_TASK GOAL_. Copy, exactly and without additions, every line in the records below from the one holding "по популярности (873, 234)" through the one holding "Птицы (529, 152)", both ends included.

_DATASET ENTRIES_.
►
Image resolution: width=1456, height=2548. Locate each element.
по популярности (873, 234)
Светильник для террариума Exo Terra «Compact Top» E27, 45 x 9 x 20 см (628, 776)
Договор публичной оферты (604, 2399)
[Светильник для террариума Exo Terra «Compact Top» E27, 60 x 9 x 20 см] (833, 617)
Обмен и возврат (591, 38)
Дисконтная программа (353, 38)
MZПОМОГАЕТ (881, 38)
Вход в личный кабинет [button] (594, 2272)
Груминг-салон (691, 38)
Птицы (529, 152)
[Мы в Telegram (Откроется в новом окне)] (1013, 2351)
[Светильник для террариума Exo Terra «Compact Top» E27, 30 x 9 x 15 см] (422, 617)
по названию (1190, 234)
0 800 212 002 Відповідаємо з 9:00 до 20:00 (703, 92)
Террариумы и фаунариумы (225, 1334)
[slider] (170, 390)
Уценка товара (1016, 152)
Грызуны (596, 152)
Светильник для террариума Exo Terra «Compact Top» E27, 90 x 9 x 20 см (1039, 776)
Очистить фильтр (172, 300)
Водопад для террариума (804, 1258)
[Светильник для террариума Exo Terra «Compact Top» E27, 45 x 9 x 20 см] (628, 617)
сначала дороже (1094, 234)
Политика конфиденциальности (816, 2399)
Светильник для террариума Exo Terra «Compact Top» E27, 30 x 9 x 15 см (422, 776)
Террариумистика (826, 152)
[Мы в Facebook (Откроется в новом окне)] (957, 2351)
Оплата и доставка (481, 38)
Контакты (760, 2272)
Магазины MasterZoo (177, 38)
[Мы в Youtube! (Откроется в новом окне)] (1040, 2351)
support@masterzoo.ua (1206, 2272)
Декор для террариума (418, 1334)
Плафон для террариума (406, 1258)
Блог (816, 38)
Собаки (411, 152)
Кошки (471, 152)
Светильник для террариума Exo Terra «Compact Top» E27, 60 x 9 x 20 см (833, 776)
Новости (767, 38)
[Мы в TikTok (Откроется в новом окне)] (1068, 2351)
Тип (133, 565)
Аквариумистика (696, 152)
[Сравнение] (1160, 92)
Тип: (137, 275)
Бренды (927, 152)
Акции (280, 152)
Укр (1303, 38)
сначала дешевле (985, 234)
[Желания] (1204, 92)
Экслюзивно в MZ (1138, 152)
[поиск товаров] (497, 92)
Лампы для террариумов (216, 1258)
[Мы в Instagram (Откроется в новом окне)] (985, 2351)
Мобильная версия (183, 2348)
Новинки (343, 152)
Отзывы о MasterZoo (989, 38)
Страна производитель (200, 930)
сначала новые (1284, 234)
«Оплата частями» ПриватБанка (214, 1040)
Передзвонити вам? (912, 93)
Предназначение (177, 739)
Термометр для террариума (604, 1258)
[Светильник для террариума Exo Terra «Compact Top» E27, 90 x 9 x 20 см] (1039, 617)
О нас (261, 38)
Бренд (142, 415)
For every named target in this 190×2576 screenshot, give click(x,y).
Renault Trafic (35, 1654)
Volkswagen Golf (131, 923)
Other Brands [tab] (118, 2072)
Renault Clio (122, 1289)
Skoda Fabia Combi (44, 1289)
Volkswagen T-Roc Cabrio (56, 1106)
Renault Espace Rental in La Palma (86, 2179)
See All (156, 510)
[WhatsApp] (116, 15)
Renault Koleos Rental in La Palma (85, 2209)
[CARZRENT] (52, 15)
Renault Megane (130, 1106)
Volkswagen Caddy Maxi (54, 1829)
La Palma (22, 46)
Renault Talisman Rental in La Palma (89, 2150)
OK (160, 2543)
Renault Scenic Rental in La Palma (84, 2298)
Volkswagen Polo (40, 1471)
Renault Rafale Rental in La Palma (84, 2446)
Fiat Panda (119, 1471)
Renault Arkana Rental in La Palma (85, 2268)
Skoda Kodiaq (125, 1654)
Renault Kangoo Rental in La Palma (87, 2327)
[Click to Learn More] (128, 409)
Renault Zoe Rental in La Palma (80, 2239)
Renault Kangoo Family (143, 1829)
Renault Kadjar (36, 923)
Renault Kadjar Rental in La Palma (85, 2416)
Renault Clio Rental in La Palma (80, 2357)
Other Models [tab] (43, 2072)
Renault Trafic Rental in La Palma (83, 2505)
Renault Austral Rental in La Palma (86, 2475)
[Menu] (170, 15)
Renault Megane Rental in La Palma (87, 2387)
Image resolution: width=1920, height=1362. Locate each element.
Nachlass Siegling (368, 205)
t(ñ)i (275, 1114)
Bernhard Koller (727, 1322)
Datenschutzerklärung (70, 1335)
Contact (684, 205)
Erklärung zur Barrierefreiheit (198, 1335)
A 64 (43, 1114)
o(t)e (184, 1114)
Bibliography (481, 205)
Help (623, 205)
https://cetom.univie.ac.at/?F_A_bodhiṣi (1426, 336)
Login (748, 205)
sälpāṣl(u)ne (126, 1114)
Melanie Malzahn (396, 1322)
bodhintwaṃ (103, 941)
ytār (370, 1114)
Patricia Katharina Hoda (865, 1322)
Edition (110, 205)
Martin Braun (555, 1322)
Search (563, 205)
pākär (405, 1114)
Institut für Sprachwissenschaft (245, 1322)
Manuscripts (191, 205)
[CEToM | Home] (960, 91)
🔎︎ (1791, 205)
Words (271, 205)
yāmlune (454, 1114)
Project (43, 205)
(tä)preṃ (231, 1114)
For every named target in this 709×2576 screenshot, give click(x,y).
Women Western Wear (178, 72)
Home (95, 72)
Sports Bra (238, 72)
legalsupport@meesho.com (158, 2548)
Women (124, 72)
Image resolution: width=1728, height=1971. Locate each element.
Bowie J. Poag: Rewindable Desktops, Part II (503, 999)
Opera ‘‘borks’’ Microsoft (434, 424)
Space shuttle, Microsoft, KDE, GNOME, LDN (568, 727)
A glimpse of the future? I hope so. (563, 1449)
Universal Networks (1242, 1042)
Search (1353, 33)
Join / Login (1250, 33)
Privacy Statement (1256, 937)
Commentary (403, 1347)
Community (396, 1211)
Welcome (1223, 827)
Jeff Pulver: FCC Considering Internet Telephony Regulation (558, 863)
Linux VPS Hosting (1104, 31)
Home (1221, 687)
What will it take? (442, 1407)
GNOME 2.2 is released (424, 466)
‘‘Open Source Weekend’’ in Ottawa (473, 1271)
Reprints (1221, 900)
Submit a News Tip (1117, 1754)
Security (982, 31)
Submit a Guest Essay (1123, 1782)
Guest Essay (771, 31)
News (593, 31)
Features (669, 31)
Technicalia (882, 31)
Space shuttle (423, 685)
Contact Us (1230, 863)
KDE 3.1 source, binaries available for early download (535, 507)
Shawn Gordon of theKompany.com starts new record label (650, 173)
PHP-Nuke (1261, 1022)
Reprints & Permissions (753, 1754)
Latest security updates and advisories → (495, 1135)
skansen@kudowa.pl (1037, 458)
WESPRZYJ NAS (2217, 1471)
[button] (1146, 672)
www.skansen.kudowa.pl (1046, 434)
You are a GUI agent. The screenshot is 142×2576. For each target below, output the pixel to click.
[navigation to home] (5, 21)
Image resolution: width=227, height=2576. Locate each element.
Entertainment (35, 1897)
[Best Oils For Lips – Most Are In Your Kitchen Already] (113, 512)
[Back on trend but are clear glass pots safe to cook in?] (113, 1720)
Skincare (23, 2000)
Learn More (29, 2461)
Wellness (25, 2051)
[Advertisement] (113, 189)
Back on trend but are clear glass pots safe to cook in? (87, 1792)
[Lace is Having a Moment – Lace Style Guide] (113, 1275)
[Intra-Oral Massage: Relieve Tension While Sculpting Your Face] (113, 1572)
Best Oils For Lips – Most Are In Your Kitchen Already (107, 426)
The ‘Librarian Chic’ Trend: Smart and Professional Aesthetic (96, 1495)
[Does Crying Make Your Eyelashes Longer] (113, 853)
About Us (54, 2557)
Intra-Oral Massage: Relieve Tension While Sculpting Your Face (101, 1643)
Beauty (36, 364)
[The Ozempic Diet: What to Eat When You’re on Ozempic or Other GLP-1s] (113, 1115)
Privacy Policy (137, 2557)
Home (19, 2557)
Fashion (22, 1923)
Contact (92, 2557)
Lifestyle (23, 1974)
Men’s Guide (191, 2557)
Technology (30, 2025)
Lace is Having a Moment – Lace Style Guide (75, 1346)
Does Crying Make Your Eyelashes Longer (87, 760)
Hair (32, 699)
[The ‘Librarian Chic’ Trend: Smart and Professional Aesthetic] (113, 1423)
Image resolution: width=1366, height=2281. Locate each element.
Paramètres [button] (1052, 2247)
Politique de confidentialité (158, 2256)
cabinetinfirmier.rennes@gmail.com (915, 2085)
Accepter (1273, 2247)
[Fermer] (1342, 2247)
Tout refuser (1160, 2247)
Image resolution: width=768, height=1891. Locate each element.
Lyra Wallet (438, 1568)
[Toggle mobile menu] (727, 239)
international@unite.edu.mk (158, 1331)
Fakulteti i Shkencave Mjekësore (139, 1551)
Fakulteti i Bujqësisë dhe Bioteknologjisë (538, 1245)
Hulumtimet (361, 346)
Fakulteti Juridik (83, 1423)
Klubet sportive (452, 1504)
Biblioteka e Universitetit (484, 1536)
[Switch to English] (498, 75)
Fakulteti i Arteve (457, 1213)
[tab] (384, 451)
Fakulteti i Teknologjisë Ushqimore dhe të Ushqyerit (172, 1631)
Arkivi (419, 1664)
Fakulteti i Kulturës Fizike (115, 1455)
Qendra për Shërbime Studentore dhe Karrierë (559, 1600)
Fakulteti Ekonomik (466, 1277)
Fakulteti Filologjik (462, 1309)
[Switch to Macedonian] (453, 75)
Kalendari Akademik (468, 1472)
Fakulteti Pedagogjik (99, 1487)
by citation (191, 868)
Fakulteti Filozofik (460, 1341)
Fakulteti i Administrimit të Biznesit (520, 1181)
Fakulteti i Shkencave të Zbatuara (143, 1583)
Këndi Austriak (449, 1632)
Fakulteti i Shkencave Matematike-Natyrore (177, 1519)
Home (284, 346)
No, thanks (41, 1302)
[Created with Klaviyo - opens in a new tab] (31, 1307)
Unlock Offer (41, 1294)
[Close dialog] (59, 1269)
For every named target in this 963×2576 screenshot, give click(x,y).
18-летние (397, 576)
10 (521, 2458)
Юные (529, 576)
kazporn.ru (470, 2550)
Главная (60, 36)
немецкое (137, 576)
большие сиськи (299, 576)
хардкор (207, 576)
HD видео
◄
_ANSWER_.
по популярности (873, 234)
Светильник для террариума Exo Terra «Compact Top» E27, 45 x 9 x 20 см (628, 776)
Договор публичной оферты (604, 2399)
[Светильник для террариума Exo Terra «Compact Top» E27, 60 x 9 x 20 см] (833, 617)
Обмен и возврат (591, 38)
Дисконтная программа (353, 38)
MZПОМОГАЕТ (881, 38)
Вход в личный кабинет [button] (594, 2272)
Груминг-салон (691, 38)
Птицы (529, 152)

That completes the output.